### READING TEXT:
○ ○ ○ ○ ○

The Priest River complex in northern Idaho, northeastern Washington, and southeastern British Columbia is a series of early and middle Eocene metamorphic core complexes that extend southward from the south-central Canadian Cordillera to the Columbia Plateau and southeastward to the Idaho Batholith. The east side of the Priest River complex on forms the west wall of the Purcell Trench.

===Purcell Trench Faults===
The Purcell Trench is divided into three segments. The southern segment, which extends from Lake Coeur d'Alene through Sandpoint to north of Colburn, contains compelling evidence of the east-dipping Purcell Trench normal fault. The middle segment, which extends from Colburn and Naples, is unfaulted. The northern segment from Naples to Kootenay Lake also contains evidence of a major eastdipping normal fault.

==Glaciation==
The width and depth of the inner valley of the Kootenai River in Boundary County, Idaho, when the first glaciers arrived is unknown. The valley floor higher than the present outlet from the west arm of Kootenay Lake near Nelson, British Columbia, which is about 1730 ft above sea level (asl); it could have been as much as 2000 ft asl. There were at least three glacial invasions with their associated receding ice fronts. As of 1953 it was not possible to differentiate the effects of the earlier Illinoian and earlier glacial periods below Bonners Ferry from those of the Wisconsin glaciation period. It appears doubtful that the pre-Wisconsin ice sheets of the Cordilleran ice sheet reach to the valley of the Pend Oreille River.

Each time the glaciers began to retreat, they blocked the northward drainage of meltwater and flooded the valley. This allowed hundreds of feet of fine-grained, silty sediment to deposit in the Purcell Trench and create the flat terraces seen today near Bonners Ferry.

○ ○ ○ ○ ○

### DATA SECTION:
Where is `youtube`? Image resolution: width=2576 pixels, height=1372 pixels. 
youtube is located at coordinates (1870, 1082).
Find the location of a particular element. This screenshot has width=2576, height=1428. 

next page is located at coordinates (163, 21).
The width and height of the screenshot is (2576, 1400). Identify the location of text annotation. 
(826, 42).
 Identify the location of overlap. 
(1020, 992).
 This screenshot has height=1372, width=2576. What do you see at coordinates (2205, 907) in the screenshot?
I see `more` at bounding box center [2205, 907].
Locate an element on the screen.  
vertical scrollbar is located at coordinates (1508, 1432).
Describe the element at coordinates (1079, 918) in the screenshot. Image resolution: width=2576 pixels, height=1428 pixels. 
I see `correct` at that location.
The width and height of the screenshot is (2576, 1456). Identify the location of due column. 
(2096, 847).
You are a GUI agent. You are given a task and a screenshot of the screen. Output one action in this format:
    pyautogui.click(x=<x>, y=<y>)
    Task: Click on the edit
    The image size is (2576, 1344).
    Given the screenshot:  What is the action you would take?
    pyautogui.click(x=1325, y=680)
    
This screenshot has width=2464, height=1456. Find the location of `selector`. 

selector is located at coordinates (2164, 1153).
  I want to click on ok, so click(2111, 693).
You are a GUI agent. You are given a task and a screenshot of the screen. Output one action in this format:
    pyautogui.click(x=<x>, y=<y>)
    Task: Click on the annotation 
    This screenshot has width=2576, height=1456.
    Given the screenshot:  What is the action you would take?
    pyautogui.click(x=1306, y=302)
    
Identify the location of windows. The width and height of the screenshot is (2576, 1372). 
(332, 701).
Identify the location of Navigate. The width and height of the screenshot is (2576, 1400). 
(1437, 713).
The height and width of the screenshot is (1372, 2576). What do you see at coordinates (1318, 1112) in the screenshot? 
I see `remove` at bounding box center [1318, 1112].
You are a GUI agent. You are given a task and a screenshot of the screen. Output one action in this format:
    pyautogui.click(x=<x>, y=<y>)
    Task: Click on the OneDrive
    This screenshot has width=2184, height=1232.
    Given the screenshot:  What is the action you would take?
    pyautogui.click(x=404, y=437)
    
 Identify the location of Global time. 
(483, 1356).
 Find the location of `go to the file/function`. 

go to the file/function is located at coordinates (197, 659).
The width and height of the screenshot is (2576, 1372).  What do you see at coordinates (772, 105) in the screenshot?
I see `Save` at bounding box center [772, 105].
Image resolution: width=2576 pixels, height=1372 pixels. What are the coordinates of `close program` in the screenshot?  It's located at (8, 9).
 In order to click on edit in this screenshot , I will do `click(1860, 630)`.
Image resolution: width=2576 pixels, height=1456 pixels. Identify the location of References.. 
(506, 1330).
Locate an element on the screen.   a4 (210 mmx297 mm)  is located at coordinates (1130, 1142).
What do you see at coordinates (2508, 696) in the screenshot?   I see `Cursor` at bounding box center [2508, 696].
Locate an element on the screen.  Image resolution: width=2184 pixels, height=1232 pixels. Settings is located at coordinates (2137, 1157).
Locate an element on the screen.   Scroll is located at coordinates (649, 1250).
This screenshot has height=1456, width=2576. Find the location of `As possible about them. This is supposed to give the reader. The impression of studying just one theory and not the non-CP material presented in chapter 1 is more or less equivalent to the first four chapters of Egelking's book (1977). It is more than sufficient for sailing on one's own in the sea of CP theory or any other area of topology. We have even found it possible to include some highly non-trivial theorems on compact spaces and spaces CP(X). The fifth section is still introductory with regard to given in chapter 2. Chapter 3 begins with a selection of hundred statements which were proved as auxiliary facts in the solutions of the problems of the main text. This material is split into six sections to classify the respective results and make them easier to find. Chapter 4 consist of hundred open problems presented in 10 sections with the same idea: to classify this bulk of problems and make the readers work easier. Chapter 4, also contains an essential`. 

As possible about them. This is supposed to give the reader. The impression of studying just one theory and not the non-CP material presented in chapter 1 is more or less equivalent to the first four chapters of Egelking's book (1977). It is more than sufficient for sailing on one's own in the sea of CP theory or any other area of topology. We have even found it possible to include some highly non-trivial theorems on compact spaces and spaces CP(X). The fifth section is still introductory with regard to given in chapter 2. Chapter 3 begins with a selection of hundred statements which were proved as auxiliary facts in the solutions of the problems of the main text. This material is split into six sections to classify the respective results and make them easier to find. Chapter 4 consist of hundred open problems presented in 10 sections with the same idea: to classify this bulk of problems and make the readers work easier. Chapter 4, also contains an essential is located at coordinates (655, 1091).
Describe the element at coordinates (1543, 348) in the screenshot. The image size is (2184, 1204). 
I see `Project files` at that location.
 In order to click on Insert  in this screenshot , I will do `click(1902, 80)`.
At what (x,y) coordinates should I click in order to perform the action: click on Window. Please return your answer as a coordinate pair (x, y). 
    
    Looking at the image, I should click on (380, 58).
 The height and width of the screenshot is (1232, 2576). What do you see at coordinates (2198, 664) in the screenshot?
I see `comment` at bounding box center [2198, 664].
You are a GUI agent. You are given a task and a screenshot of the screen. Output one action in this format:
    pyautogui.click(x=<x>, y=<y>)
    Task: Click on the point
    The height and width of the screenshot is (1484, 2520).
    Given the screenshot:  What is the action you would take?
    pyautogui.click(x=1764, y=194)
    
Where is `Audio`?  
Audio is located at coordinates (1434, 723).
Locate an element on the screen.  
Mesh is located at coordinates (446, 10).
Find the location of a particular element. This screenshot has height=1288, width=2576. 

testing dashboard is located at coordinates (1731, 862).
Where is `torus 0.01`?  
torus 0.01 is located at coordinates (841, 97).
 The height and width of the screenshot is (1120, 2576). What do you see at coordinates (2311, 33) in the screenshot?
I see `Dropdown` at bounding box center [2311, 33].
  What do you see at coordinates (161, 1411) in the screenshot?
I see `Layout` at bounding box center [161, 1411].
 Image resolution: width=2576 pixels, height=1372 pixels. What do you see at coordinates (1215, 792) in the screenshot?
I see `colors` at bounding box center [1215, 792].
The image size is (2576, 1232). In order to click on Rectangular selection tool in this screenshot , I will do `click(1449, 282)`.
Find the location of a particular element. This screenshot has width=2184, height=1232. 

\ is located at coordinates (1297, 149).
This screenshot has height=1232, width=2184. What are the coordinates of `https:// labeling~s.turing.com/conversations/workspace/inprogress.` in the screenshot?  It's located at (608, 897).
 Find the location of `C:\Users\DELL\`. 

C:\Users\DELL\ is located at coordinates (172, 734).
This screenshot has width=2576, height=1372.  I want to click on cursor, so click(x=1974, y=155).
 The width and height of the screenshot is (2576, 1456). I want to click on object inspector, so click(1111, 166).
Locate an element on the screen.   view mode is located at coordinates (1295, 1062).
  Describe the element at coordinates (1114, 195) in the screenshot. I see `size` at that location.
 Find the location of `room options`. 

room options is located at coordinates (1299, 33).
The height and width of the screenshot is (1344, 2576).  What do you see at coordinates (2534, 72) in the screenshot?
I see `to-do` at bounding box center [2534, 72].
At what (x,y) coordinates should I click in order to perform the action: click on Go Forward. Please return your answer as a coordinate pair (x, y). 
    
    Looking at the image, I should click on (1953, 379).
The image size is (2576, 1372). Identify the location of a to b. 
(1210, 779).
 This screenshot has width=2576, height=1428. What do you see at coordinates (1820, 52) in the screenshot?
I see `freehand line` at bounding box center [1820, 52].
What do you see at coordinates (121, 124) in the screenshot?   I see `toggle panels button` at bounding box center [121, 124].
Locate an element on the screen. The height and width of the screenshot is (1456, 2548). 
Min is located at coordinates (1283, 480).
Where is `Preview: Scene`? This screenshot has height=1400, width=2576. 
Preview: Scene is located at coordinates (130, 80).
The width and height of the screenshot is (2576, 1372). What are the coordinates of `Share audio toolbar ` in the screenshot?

○ ○ ○ ○ ○

### WORK INSTRUCTION 1:
In the Purcell Trench text, at least how many glacial invasions are said to have occurred?
### WORK INSTRUCTION 2:
Summarize the Purcell Trench text in two sentences.
### WORK INSTRUCTION 3:
Rewrite the paragraph of the Purcell Trench text that begins "The Purcell Trench is divided into three segments" as a bulleted list, keeping its main facts.

### REPLY 1:
At least three.

### REPLY 2:
The Priest River complex is a series of early and middle Eocene metamorphic core complexes in northern Idaho, northeastern Washington, and southeastern British Columbia, and its east side forms the west wall of the Purcell Trench, which is divided into three segments. There were at least three glacial invasions, and each time the glaciers retreated they blocked meltwater drainage and flooded the valley, leaving hundreds of feet of silty sediment that created the flat terraces near Bonners Ferry.

### REPLY 3:
The Purcell Trench has three segments:
- Southern segment: from Lake Coeur d'Alene through Sandpoint to north of Colburn, with compelling evidence of the east-dipping Purcell Trench normal fault
- Middle segment: between Colburn and Naples, unfaulted
- Northern segment: from Naples to Kootenay Lake, with evidence of a major east-dipping normal fault